In studies developing, refining, or evaluating rating scales, despite some important limitations,18 Cronbach’s alpha is the most commonly reported measure of internal consistency. Main assumptions of Cronbach’s alpha are that all scale items are continuous and normally distributed, all scale items refer to the same underlying latent construct, and each item equally contributes to the total scale score (called tau equivalence).18 When all scale items reflect the same construct, different subsets of the entire scale items should produce consistent results. Cronbach’s alpha measures the degree of correlation or interrelatedness of scale items.11 It is a function of the number of scale items, the average covariance between pairs of items, and the variance of the total score. Its value typically ranges from 0 to 1, with a value closer to 1 indicating greater internal consistency. However, the value of Cronbach’s alpha is sensitive to the number of scale items (more items increases Cronbach’s alpha, all else being the same), and very high values can simply indicate high redundancy of the test items.
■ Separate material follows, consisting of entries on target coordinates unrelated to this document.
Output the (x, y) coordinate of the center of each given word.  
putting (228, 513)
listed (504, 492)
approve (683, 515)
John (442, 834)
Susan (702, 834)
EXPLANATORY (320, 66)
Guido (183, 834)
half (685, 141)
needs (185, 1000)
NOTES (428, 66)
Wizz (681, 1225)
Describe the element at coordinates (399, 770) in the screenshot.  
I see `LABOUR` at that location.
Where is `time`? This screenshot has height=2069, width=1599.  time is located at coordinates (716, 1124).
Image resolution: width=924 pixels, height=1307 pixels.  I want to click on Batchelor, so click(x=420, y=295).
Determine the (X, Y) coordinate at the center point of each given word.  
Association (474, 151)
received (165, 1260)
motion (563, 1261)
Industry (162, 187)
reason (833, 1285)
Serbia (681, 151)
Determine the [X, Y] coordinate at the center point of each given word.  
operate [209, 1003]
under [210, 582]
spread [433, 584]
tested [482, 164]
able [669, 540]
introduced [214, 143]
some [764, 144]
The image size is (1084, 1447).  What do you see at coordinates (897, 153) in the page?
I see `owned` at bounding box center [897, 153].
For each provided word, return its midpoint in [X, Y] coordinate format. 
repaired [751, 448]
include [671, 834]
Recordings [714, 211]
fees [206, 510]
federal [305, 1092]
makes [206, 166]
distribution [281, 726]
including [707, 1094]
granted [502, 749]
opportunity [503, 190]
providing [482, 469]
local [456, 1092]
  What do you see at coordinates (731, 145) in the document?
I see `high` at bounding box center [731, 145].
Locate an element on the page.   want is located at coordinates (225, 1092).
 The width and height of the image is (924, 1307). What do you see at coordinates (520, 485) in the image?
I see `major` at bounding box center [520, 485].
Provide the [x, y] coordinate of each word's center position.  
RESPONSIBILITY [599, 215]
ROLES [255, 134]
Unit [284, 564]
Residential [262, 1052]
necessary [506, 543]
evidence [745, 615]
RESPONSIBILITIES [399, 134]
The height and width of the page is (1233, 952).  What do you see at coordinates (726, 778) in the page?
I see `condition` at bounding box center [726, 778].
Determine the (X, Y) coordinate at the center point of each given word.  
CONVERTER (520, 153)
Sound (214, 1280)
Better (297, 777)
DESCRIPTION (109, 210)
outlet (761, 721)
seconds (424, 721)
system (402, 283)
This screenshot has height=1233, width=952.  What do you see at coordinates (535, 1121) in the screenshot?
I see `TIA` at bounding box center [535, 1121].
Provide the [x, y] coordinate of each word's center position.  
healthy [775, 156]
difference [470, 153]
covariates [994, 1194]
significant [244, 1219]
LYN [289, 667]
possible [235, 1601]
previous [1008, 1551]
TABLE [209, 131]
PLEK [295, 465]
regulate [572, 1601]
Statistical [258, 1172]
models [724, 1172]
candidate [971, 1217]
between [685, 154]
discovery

While the plain-language interpretation of Cronbach’s alpha varies considerably in literature, a value ≥0.7 is usually considered “acceptable.”19,20 Of note, this is mainly true when the scale is used for research purposes (eg, to compare patient satisfaction between 2 groups of patients). When the scale is used for clinical assessments, a higher value (≥0.9) is typically needed.21,22 Thus, while we consider a value of ≥0.7 “acceptable,” because rating scales are mostly developed for research purposes, we stress that “acceptable” or even “good” reliability may not be good enough when the scale is used for clinical decision-making in patient care.


In a meta-analysis, the variation in observed effect sizes between the included studies is due to random sampling error as well as true variation in effect sizes.23 The true variation in effect sizes across studies is referred to as heterogeneity. The I2 statistic is commonly reported to quantify this heterogeneity. I2 represents the percentage of the total between-study variation in effect sizes that is attributable to heterogeneity rather than sampling error.4,24 We note that the I2 is a function of the classical measure of heterogeneity, Cochran’s Q. I2 is considered a better summary measure because it does not depend on the number of included studies.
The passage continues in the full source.